Publikation

Role for cathepsin F in invariant chain processing and major histocompatibility complex class II peptide loading by macrophages

Wissenschaftlicher Artikel/Review - 03.04.2000

Bereiche
PubMed

Zitation
Shi G, Bryant R, Riese R, Verhelst S, Driessen C, Li Z, Bromme D, Ploegh H, Chapman H. Role for cathepsin F in invariant chain processing and major histocompatibility complex class II peptide loading by macrophages. The Journal of experimental medicine 2000; 191:1177-86.
Art
Wissenschaftlicher Artikel/Review (Englisch)
Zeitschrift
The Journal of experimental medicine 2000; 191
Veröffentlichungsdatum
03.04.2000
ISSN (Druck)
0022-1007
Seiten
1177-86
Kurzbeschreibung/Zielsetzung

The major histocompatibility complex (MHC) class II-associated invariant chain (Ii) regulates intracellular trafficking and peptide loading of MHC class II molecules.
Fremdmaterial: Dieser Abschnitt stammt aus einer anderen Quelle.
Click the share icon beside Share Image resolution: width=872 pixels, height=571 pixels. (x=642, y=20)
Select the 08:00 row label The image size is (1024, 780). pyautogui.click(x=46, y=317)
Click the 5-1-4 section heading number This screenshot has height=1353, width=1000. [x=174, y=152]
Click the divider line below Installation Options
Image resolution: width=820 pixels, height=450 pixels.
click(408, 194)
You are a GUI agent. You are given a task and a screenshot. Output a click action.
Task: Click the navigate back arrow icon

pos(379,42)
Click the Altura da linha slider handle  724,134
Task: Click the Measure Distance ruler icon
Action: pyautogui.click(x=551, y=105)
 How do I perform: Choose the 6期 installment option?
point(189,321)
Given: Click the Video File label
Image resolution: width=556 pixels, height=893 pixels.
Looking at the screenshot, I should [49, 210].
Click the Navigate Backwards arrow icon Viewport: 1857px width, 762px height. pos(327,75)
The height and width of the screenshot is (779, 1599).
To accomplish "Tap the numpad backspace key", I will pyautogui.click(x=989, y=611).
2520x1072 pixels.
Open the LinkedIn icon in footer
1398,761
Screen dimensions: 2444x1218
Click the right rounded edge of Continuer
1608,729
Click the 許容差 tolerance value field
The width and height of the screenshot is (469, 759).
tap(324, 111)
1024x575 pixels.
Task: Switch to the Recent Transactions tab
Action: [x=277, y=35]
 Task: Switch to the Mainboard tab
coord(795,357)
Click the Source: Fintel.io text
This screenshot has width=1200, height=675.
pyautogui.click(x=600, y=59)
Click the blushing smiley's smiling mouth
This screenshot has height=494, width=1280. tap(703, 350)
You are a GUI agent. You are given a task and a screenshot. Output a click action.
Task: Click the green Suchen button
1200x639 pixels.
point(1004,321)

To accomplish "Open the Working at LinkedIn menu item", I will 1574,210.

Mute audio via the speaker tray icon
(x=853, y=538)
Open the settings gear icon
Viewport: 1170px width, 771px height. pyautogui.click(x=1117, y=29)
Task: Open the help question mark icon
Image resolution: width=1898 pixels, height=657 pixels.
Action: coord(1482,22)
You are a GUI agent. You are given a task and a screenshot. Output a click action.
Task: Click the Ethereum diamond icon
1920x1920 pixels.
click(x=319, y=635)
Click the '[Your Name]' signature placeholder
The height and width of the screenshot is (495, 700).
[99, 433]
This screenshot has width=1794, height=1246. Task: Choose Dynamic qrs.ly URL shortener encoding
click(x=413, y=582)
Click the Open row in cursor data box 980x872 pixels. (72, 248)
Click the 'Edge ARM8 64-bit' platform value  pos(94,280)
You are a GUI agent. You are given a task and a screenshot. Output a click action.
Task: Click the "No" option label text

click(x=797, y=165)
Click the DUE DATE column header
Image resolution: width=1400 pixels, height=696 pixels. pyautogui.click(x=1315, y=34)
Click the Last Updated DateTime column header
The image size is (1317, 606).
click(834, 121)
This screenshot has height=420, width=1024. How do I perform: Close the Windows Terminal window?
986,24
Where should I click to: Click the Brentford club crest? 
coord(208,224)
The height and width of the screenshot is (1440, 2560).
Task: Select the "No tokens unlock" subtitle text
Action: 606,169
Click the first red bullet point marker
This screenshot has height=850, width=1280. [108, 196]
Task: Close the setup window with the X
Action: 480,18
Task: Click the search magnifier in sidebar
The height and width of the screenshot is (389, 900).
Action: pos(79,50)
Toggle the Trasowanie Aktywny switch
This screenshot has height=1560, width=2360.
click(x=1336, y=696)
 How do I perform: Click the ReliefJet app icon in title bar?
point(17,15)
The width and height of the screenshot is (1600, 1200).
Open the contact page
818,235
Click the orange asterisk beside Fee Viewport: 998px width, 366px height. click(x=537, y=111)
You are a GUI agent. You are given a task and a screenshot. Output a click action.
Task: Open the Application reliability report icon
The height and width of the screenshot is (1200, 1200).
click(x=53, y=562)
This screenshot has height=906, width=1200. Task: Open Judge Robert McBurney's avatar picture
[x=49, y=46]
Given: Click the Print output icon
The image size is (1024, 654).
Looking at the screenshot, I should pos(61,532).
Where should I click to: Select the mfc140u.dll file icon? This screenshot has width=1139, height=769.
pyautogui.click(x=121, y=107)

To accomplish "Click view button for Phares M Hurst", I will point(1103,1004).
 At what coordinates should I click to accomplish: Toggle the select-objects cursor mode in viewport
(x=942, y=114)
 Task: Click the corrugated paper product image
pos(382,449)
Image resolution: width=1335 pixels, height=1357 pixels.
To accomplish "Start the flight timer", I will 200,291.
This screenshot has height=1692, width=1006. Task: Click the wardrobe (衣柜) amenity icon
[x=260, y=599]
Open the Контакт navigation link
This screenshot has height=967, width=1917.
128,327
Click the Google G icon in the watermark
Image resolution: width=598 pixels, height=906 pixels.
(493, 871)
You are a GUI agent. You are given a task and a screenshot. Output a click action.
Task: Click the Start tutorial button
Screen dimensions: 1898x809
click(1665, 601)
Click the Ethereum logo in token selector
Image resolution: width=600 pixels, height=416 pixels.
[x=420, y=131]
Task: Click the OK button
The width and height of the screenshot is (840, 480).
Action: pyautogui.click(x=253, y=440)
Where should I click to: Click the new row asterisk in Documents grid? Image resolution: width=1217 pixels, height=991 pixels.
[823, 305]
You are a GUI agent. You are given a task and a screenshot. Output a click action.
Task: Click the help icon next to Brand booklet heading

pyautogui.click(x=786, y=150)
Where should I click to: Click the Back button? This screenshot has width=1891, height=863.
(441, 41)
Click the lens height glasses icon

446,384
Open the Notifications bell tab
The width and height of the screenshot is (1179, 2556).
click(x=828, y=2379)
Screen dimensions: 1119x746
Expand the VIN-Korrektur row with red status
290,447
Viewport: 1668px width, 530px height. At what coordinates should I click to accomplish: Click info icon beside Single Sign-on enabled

Such loading occurs after endosomal degradation of the invariant chain to a approximately 3-kD peptide termed CLIP (class II-associated invariant chain peptide). Cathepsins L and S have both been implicated in degradation of Ii to CLIP in thymus and peripheral lymphoid organs, respectively. However, macrophages from mice deficient in both cathepsins S and L can process Ii and load peptides onto MHC class II dimers normally. Both processes are blocked by a cysteine protease inhibitor, indicating the involvement of an additional Ii-processing enzyme(s). Comparison of cysteine proteases expressed by macrophages with those found in splenocytes and dendritic cells revealed two enzymes expressed exclusively in macrophages, cathepsins Z and F. Recombinant cathepsin Z did not generate CLIP from Ii-MHC class II complexes, whereas cathepsin F was as efficient as cathepsin S in CLIP generation. Inhibition of cathepsin F activity and MHC class II peptide loading by macrophages exhibited similar specificity and activity profiles. These experiments show that cathepsin F, in a subset of antigen presenting cells (APCs), can efficiently degrade Ii. Different APCs can thus use distinct proteases to mediate MHC class II maturation and peptide loading.